Assim, eu usava camisinha, mas às vezes o cliente queria que não usasse, eu falava que tinha que pagar mais caro, aí ele pagava mais caro, aí eu não usava.

Foi a necessidade que me levou a fazer programas. Família era carente, quase não tinha dinheiro nem pra alimentação. Aí eu me vi desesperado, aí fui, conheci um amigo…

Eu ganhava a vida me prostituindo. A gente não escolhia não, pegava qualquer um.

A dinâmica da epidemia de Aids tem mostrado acometimento crescente de parcelas da população de menor poder aquisitivo1,30 e os jovens que se engajam nesta atividade se encontram geralmente em posições particularmente desfavoráveis, com baixo nível socioeconômico e de escolaridade. O caráter clandestino que caracteriza a exploração sexual comercial, aliado ao relacionamento com múltiplos parceiros, torna os jovens envolvidos mais vulneráveis à infecção por DST e Aids.

Algumas considerações

Ao pensarmos a epidemia da Aids avaliando-a sob o parâmetro dos contextos de vulnerabilidade, vemos que o extrato populacional entrevistado evidenciou situações em que as políticas públicas necessitam incidir nas dimensões individual, social e programática, instâncias estas entrelaçadas.

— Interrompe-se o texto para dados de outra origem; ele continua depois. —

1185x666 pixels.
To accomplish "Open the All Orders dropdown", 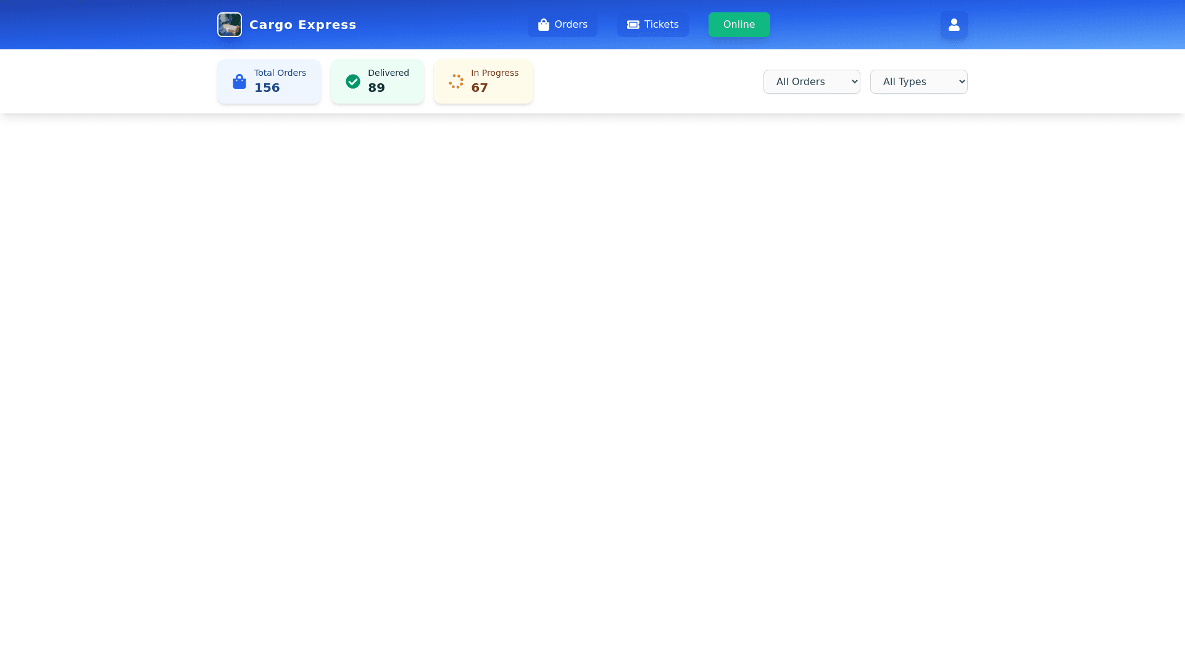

Do ponto de vista individual, nossos interlocutores demonstraram um baixo autocuidado. Este depende de melhor informação e de disponibilidade de insumos de prevenção, entre outros. A informação não se limita aos aspectos relacionados à infecção pelo HIV, mas principalmente ao aumento da escolaridade. Os insumos de prevenção devem estar disponíveis em larga escala nos diversos ambientes frequentados pelos adolescentes e de forma livre e desburocratizada. O Programa Saúde e Prevenção nas Escolas, parceria do Ministério da Saúde com o Ministério da Educação, com sua proposta de atividades de promoção da saúde sexual e reprodutiva de adolescentes e jovens nas escolas é uma política pública que deveria ser incrementada31. A via educacional tem tido êxito em gerar mudanças positivas no comportamento sexual de adolescentes e deve ser incentivada32. Na França, onde a prevalência de Aids na faixa etária adolescente é proporcionalmente três vezes menor do que no Brasil, é obrigatório por lei atividades de educação sexual e distribuição de preservativos nas escolas33.

Na dimensão social, vários desafios têm de ser enfrentados para redução da Aids entre adolescentes: a desigualdade social, a violência estrutural e de gênero e a homofobia. Estes problemas já vêm sendo alvo de intervenções por diversos setores da sociedade e devem ser ampliados e intensificados. Outra questão que merece atenção é a erotização precoce que transforma em vítimas principalmente adolescentes mais jovens, que na ânsia de serem aceitos nos grupos a que pertencem, acabam por cedo iniciarem a vida sexual, pois isso é o esperado, sendo mais objeto nas relações entrepares do que sujeitos cientes de sua própria sexualidade, tendo atividade sexual mais frequentemente de forma desprotegida. É necessário que se incentive este debate no país, principalmente no âmbito educacional. No Brasil, a idade média da primeira relação sexual entre adolescentes da zona urbana é em torno de 14,9 anos34. Em países desenvolvidos como a França, esta média situa-se aos 18 anos35.

Do ponto de vista programático, nosso estudo demonstrou a necessidade de se investir na inserção efetiva do homem adolescente e jovem nos programas e serviços de saúde, incluindo ações voltadas às necessidades específicas da população JHSH. Os profissionais de saúde devem ser capacitados para o atendimento à diversidade sexual. Sabe-se que o acesso aos cuidados em saúde qualificados para este público comprovadamente previne comportamentos de risco36. A sexualidade masculina, no que se refere à saúde de homens, deve ser abordada numa perspectiva de gênero visto que o reduzido envolvimento destes nos cuidados em saúde e seus problemas consequentes ocorrem em função dos modelos de masculinidade37.

Por fim, cabe ressaltar que nosso estudo incluiu somente adolescentes e jovens de classes sociais menos favorecidas do ponto de vista econômico, visto tratar-se da parcela da população que mais utiliza os serviços públicos de saúde e, atualmente, é a mais atingida pela Aids, o que limita o alcance dos nossos resultados. Assinalamos a importância em investigações futuras de contemplar sujeitos de estratos sociais mais abastados, com o intuito de ampliar o entendimento de diferentes contextos de vulnerabilidade.